Again with that graceful, half-military salute toward his bared head, the bronzed youth watched them paddle away. And it was not until they were around the bend of the stream that Alice exclaimed:

"Oh, we never asked his name!"

"Nor told ours!" added Hazel.

"Why should we?" demanded Sylvia.

"Oh, I don't know," was Hazel's slow retort.

They paddled slowly back to camp, where Mrs.

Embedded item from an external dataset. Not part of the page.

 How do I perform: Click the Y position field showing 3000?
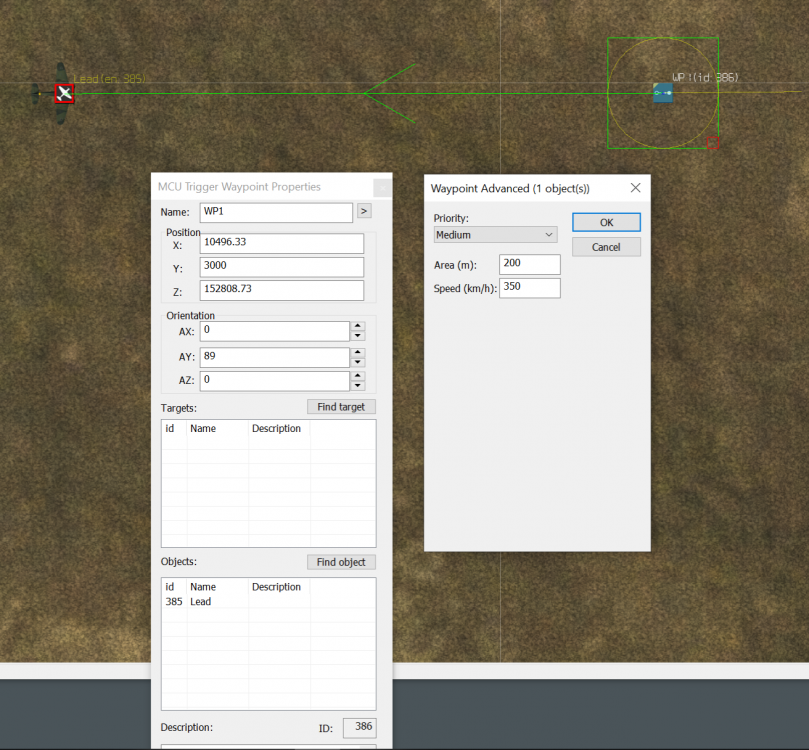click(x=281, y=267)
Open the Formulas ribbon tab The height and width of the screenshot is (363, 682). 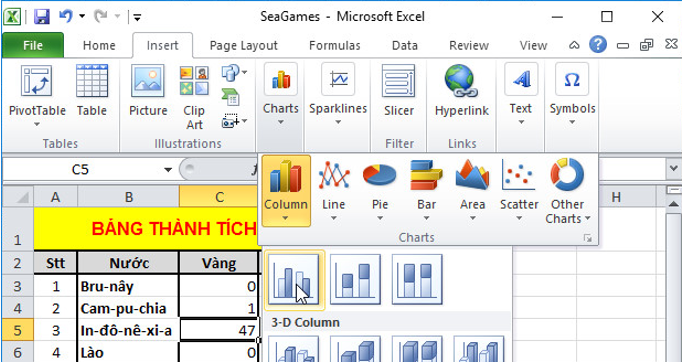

Brownley was not a little exercised over the upset.

"It was nothing!" Sylvia said. "We get used to such things nowadays."

This was really the only little accident that marred the camping outing, and that did not so much mar it as it marked it. Two or three days afterward the girls went canoeing, and successfully passed the rapids. But they saw nothing of the young man. Indeed, though the eyes of all four roved through the woods and along the wilderness trails, not one would admit that she was looking for anything or any one in particular.

Then came the day when they went back to the Antlers. They had spent a glorious week in the woods.

As the campers reached the porch, to be made welcome by their hotel friends, they saw a group gathered about the bulletin board.

"I wonder what that means?" asked Rose.

"Let's look," suggested Sylvia.

They found it was an announcement of a masquerade dance to be given two nights hence.

"Oh, we simply must go to that!" cried Hazel.

"Surely!" agreed Alice.

"But what about costumes?" asked Rose.

"We'll make our own. Masks will be easy to get, I fancy," Sylvia said. "We'll make inquiries."

They found that masks of various sorts were easily obtainable, and some costumes also, though most of the ladies were going to make their own, out of simple materials.

Preparations for the masque fête went merrily on, and none took more interest in it than our Nowadays Girls.

"The usual penny," said Rose, suddenly, one day, as the four sat in Sylvia's room, sewing. Rose looked at Hazel as she thus challenged her.

"Penny? For what?"

"Your thoughts, of course. You're in a brown study and the shade doesn't at all match your dress."

"Oh, I was thinking----" Hazel stopped suddenly.

"She was thinking of the young man of the woods," declared Sylvia, with a laugh.